In 2004, GM gave $51,200,000 in cash contributions and $17,200,000 in-kind donations to charitable causes.
The General Motors Foundation (GM Foundation) receives philanthropic bequests from General Motors. It is a 501(c)(3) foundation incorporated in 1976.
Since 1996, the GM Foundation has been the exclusive source of funding for Safe Kids USA's "Safe Kids Buckle Up" program, a national initiative to ensure child automobile safety through education and inspection.
As it emerged from bankruptcy and company reorganization in 2010, GM reorganized the content and structure of its brand portfolio (its brand architecture). Some nameplates like Pontiac, Oldsmobile, Saturn, Hummer, and service brands like Goodwrench were discontinued. Others, like SAAB, were sold. The practice of putting the "GM Mark of Excellence" on every car, no matter what the brand, was discontinued in August, 2009. The company has moved from a corporate-endorsed hybrid brand architecture structure, where GM underpinned every brand to a multiple brand corporate invisible brand architecture structure. The company's familiar square blue "badge" has been removed from the Web site and advertising, in favor of a new, subtle all-text logo treatment on its U.S. site; the Canadian site still retaines the blue "badge". In 2011, GM discontinued the Daewoo brand in South Korea and replaced it with the Chevrolet brand.
GM describes their brand politics as having "two brands" which "will drive our global growth. They are Chevrolet, which embodies the qualities of value, reliability, performance and expressive design; and Cadillac, which creates luxury vehicles that are provocative and powerful. At the same time, the Holden, Buick, GMC, Baojun, Opel and Vauxhall brands are being carefully cultivated to satisfy as many customers as possible in select regions.":p.182
|Brand||Year founded||Year began making autos||Year joined GM||Markets served today|
|Buick||1899||1903||1908||North America, China|
|Cadillac||1902||1902||1909||North America, Europe, China, Japan, South Korea, Middle East|
|Chevrolet||1911||1911||1917||Global, except Australia, New Zealand|
|GMC||1901||1901||1909||North America, Middle East|
|Holden||1856||1908||1931||Australia, New Zealand|
|Opel||1862||1899||1929||Europe (except the United Kingdom), North Africa, South Africa, Middle East, Singapore, Chile|
|UzDaewoo||1992||1996||1992||Central Asia, Russia|
(Note on dates: the dates below are the years each brand existed, which are not always the same as the dates they were part of GM.)

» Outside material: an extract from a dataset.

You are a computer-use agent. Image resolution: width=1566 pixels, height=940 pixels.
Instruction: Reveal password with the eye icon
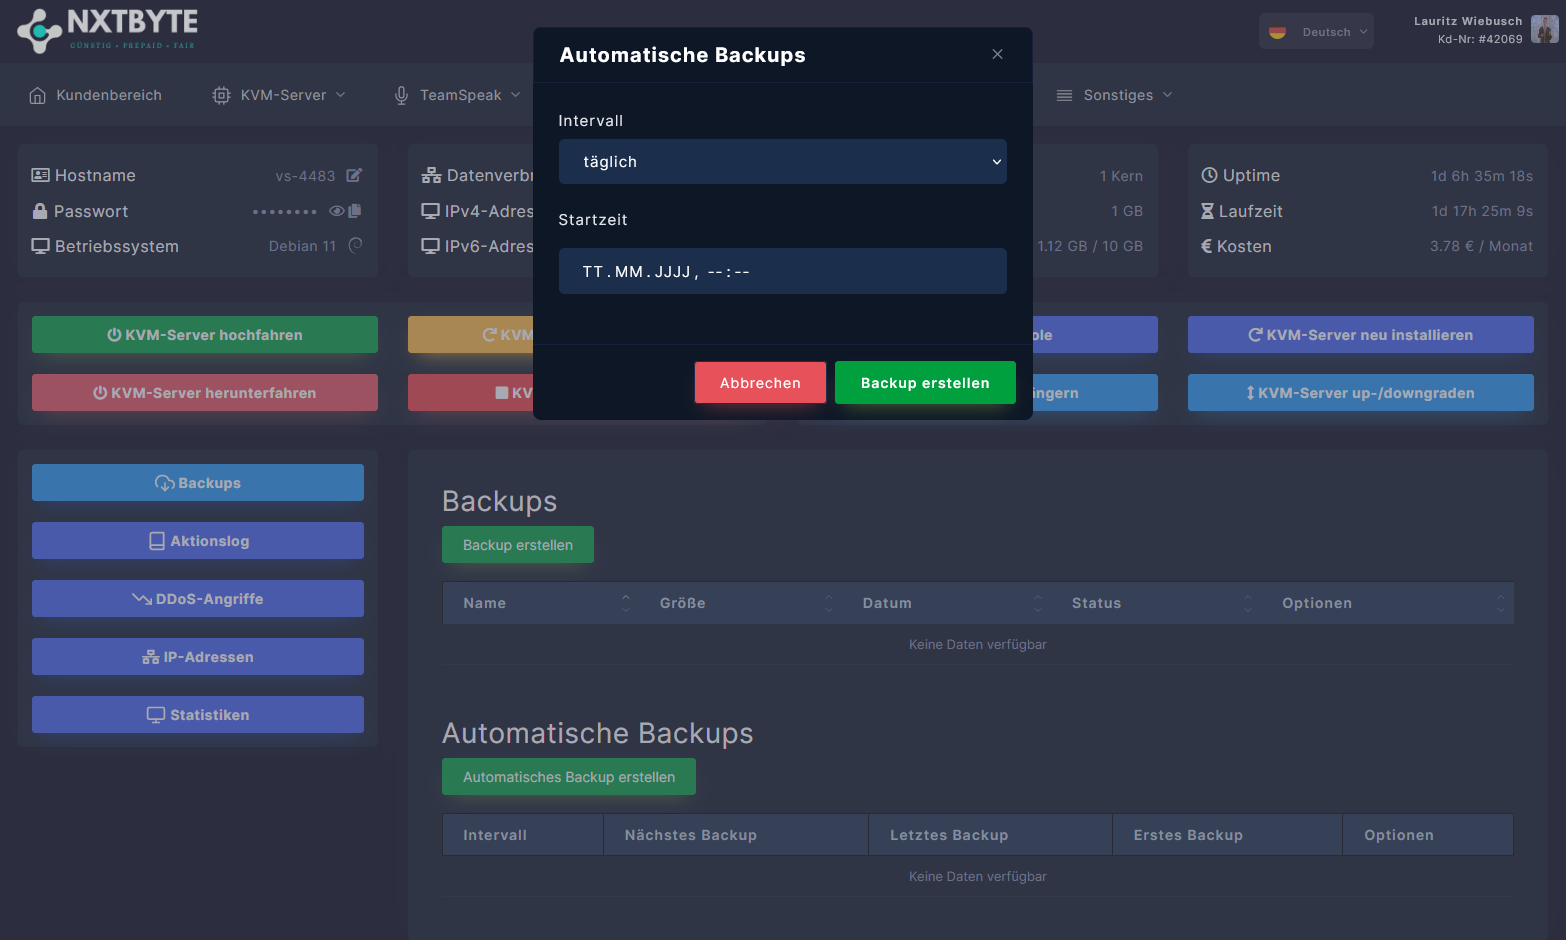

General Motors has often been plagued by controversy for its labor practices abroad, its steady outsourcing of production from the United States, and its demands for concessions from its workers. In a recent and ongoing scandal, the General Motors plant in Colombia reportedly fired roughly 200 workers after they were injured on the assembly line, and in August 2012 negotiations refused to cover even the workers' medical costs or pension benefits. In protest, a group of the workers has been living in tents outside the U.S. Embassy in Colombia since August 2011, and the president of the workers' association, ASOTRECOL, went on a 72-day hunger strike from late 2012 to early 2013. General Motors has refused to enter new negotiations with the workers, with GM spokesperson Katie McBride saying that the company's stance had been "very generous."
General Motors' environmental record has also drawn heavy criticism from advocates of public health and a sustainable planet. The Environmental Protection Agency and the Political Economy Research Institute at the University of Massachusetts have both cited General Motors as a particularly bad polluter of the environment. General Motors has also been sued by the United States Department of Justice for environmental destruction.
General Motors has also come under criticism for bogus fuel efficiency claims. Consumer Reports performed independent tests on the 2014 Chevrolet Cruze, showing that the 1.4 litre engine used the equivalent of 9.05 litres of gas per 100 kilometres in combined city/highway tests, which is one third more than the combined city/highway results that GM Canada claims.